Should there be a bevel on the class III margins? All the textbooks say yes. Regional clinical board exams, even for patient-based procedures, generally state that bevels are optional! What does this mean? It really means that you need to decide whether to place a bevel or not. I can picture situations where, just for retention, a bevel would be an absolute clinical requirement. And in all other cases I would still place a bevel for good marginal bonding, good esthetic gradient, and to allow a more conservative preparation that still removes all of the surface decalcification. But be careful about local beliefs here.

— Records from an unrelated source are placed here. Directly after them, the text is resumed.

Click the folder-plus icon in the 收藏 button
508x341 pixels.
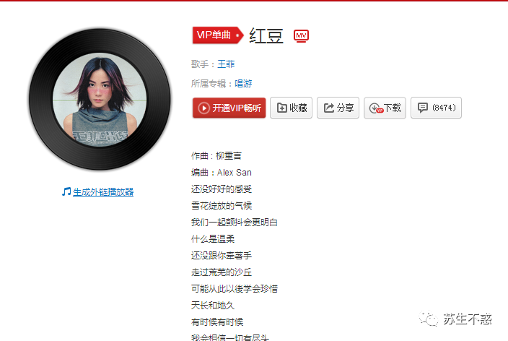point(282,108)
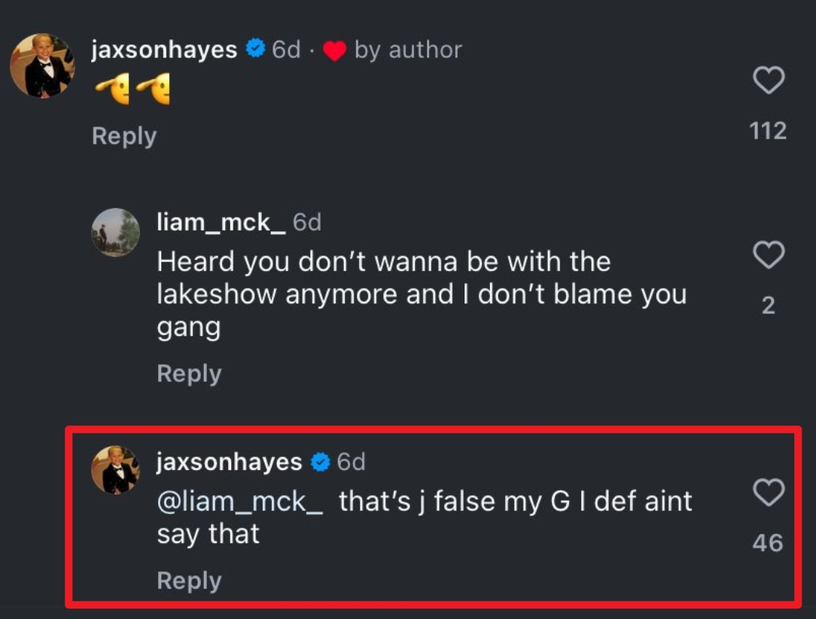The image size is (816, 619).
Task: Tap the pointing emojis in top comment
Action: (132, 92)
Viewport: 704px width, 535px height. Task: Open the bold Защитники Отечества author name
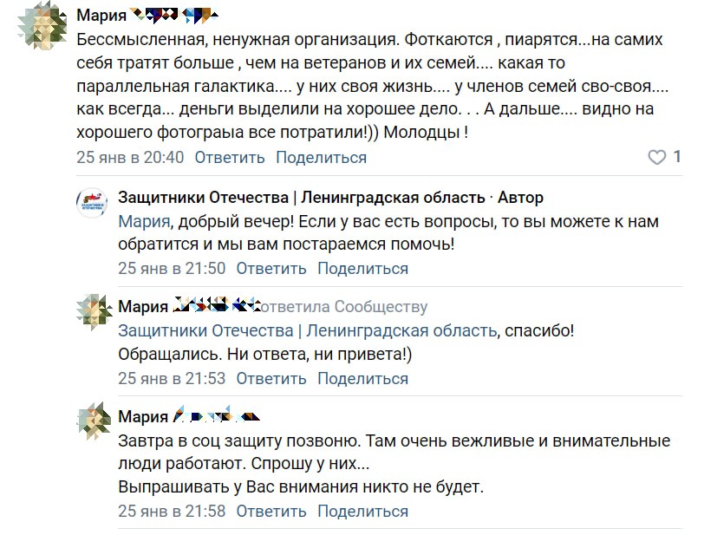(301, 198)
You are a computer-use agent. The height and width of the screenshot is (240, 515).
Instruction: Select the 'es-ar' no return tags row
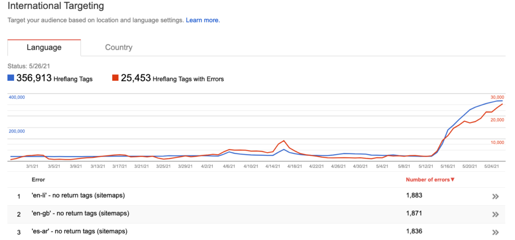tap(256, 231)
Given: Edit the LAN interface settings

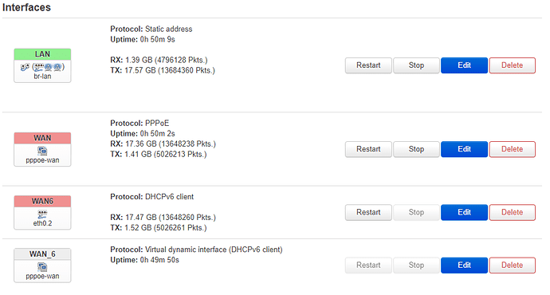Looking at the screenshot, I should tap(464, 65).
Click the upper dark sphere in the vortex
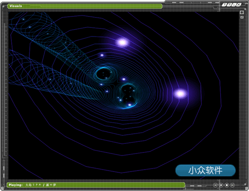This screenshot has height=191, width=249. 104,74

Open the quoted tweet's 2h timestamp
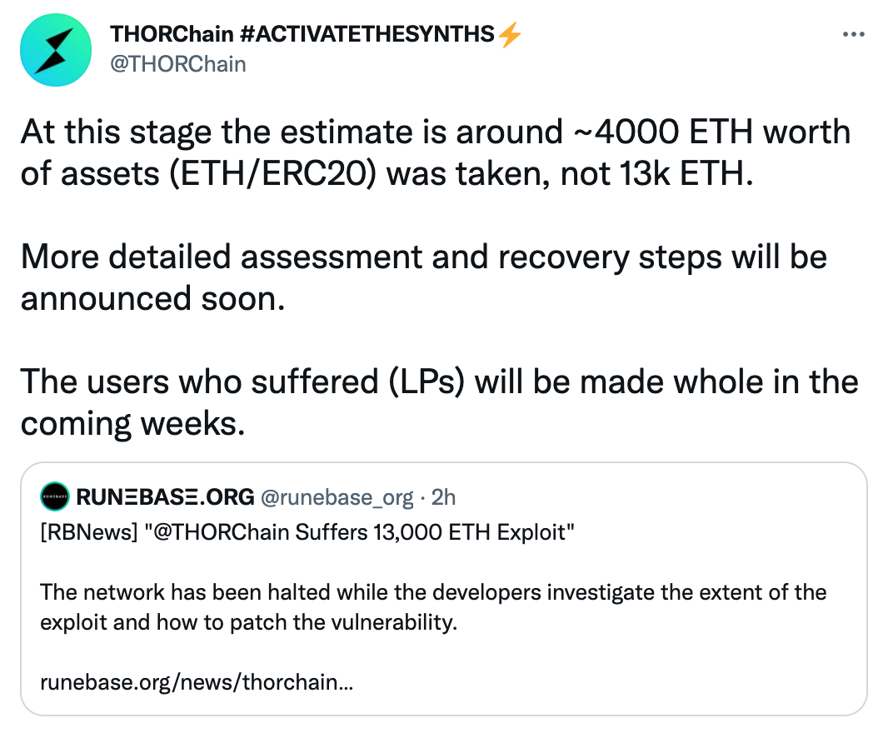[x=444, y=497]
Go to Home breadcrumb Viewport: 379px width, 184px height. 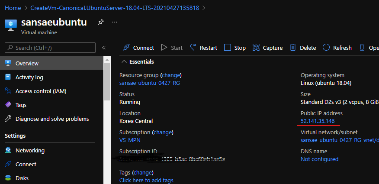click(13, 8)
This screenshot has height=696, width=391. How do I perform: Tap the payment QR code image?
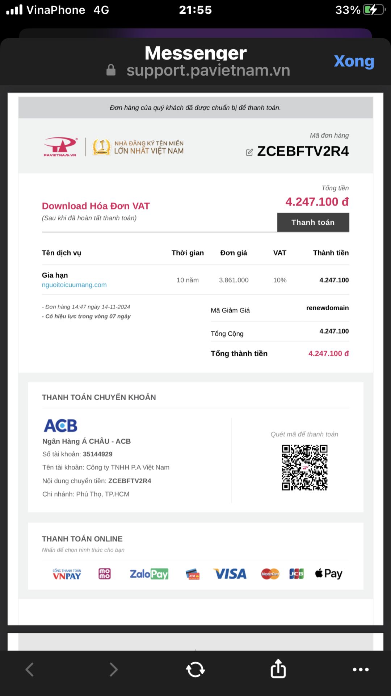tap(304, 468)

For the class II composite preparation it is clear that there should be a gingival bevel - and yet it is rarely done in practice. I sometimes think that the lack of requirements for a bevel on clinical board exams is more a reflection of what the examiners do in their practice - as opposed to what the schools teach. I admit, I have not been in any regional board calibration meetings for years, and never got the chance to ask this question, but that could be it. What will you choose to do in your practice? Personally, I won't place a class II composite when I do not have gingival enamel to bond to, and I will always take that extra 30 seconds to place the bevel - why not?
The other interesting thing about the class II composite preparation is the proximal wall exit angles. If they are flared - i.e. the angle of tooth structure is obtuse, the end of the enamel rods is exposed by the wall itself and no proximal wall bevel is necessary. On the other hand, a more conservative preparation can be made by underextending facially and lingually and then removing the last of the decalcification with the bevel. On the other hand, in the dental community, the burs that are most commonly used for class II preparations are too large to permit a conservative class II preparation anyway - whether amalgam or composite.
So we basically do the class II composite preparation just as we do the amalgam - the same technique exactly, but we flare the proximal walls a little, and bevel the gingival margin. The isthmus width can be smaller, the "axial depth" can be smaller, but otherwise it is the same in most respects.
I'd like to hear about what experiences you might have observing dentistry in the U.S. in the area of composite preparations. Many of my students are dental assistants, and they always have something interesting to say about how dentistry is practiced in their office. Generally, not how it is taught!